Breathing tests



The aim of this page is to explain why you have been asked to do a breathing test, and to help you prepare for it.

Our lungs are very complicated. When they stop working properly, this can be for a number of different reasons. There are various tests to find out what is happening in your lungs.

The different types of breathing tests are to check:

  • How well we can breathe in and out
  • How well our lungs are doing their job: getting oxygen into our blood, and carbon dioxide out
  • How exercise affects our lungs
  • How medication affects our lungs
  • What happens when we’re asleep

Sometimes, you will have a combination of tests. And sometimes, one test will check for a number of different things.

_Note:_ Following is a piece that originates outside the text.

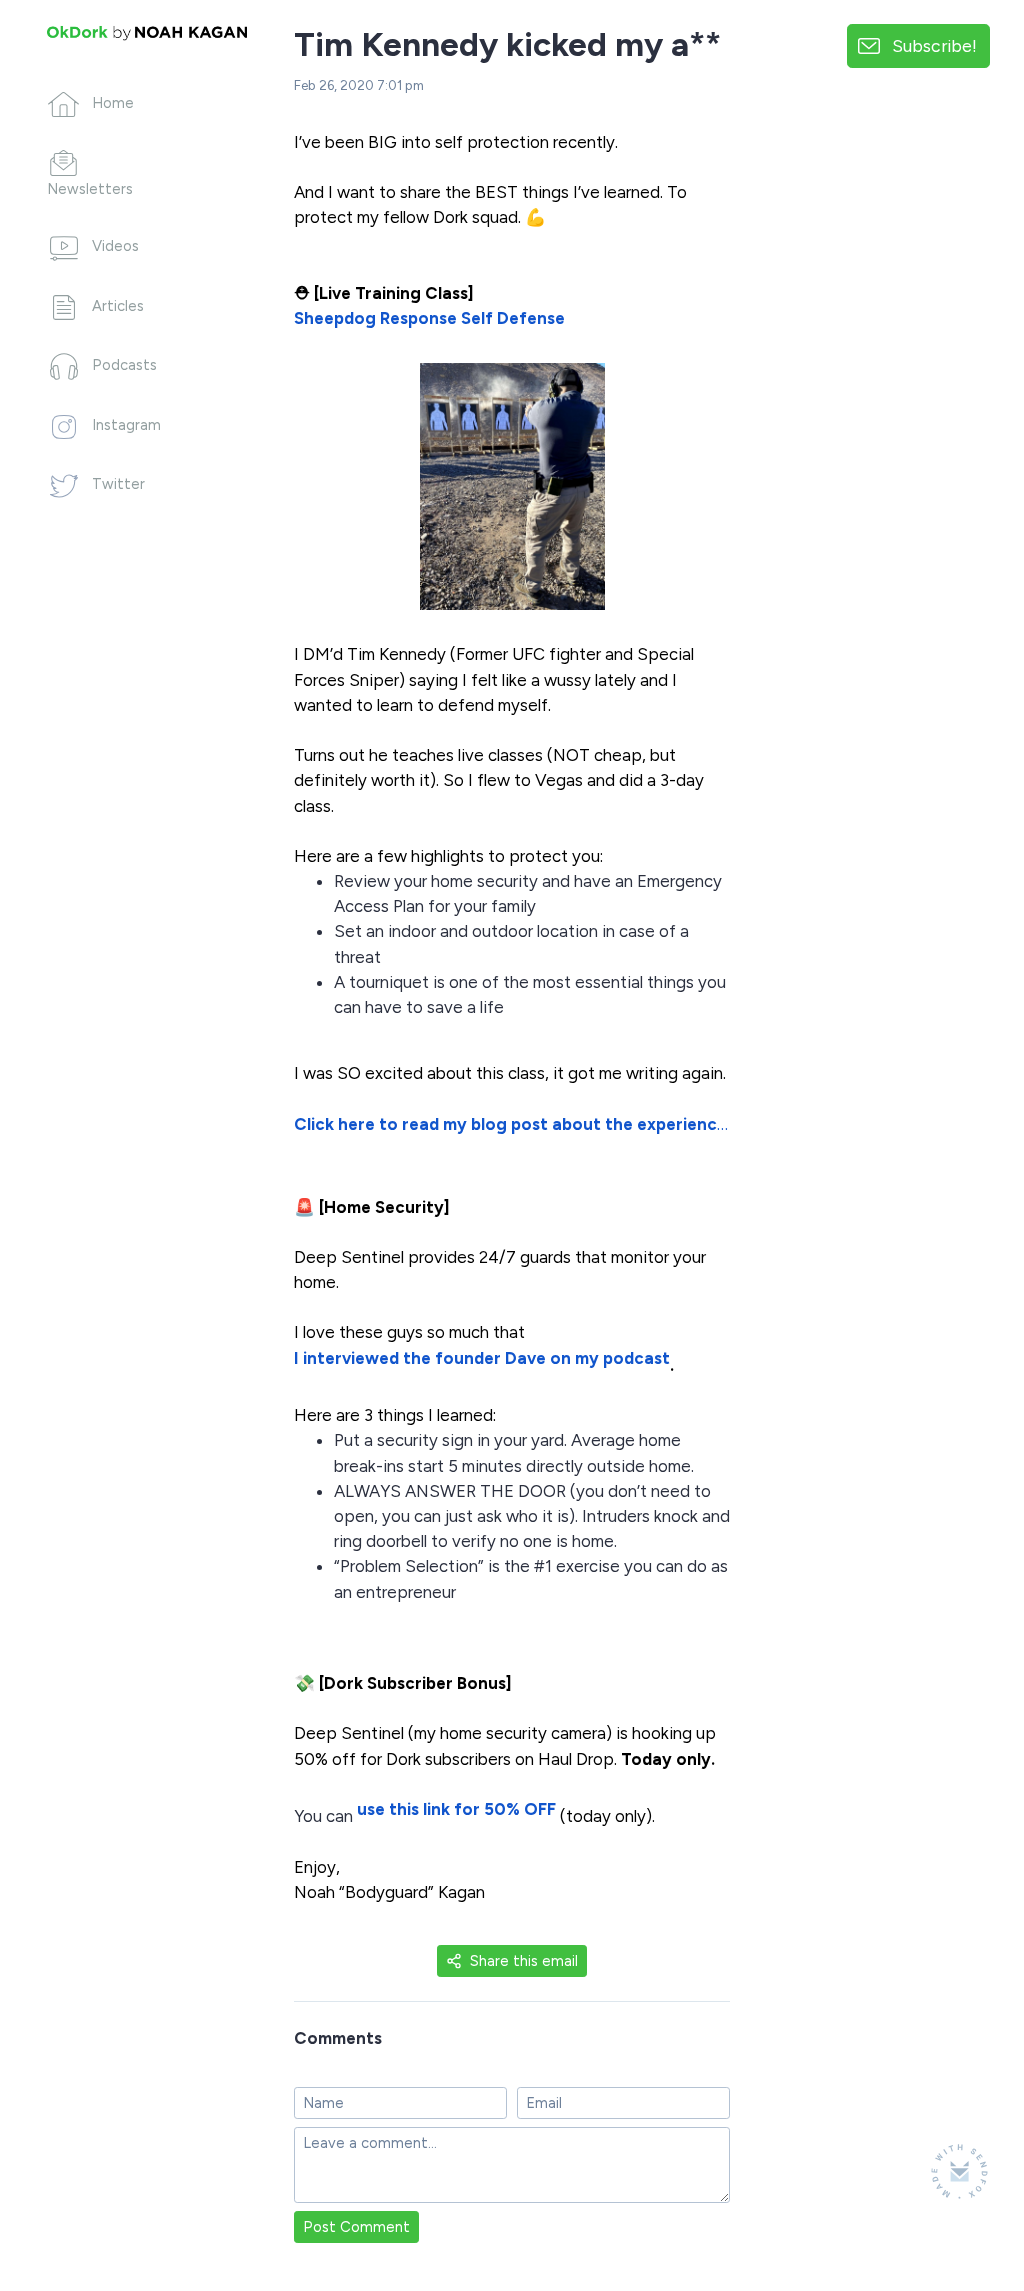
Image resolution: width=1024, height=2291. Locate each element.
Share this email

Breathing tests are different from other tests in one main way – you have to do some of the work! You’ll probably have to blow into a machine, or take some light exercise. But the tests are painless and will do you no harm.

This page aims to give you an idea of:

  • What the different breathing tests are for
  • What you have to do
  • What questions you might ask about your test
  • How you can prepare for a test.

Types of tests

Lung function tests

These are tests to see how well you can breathe in and out.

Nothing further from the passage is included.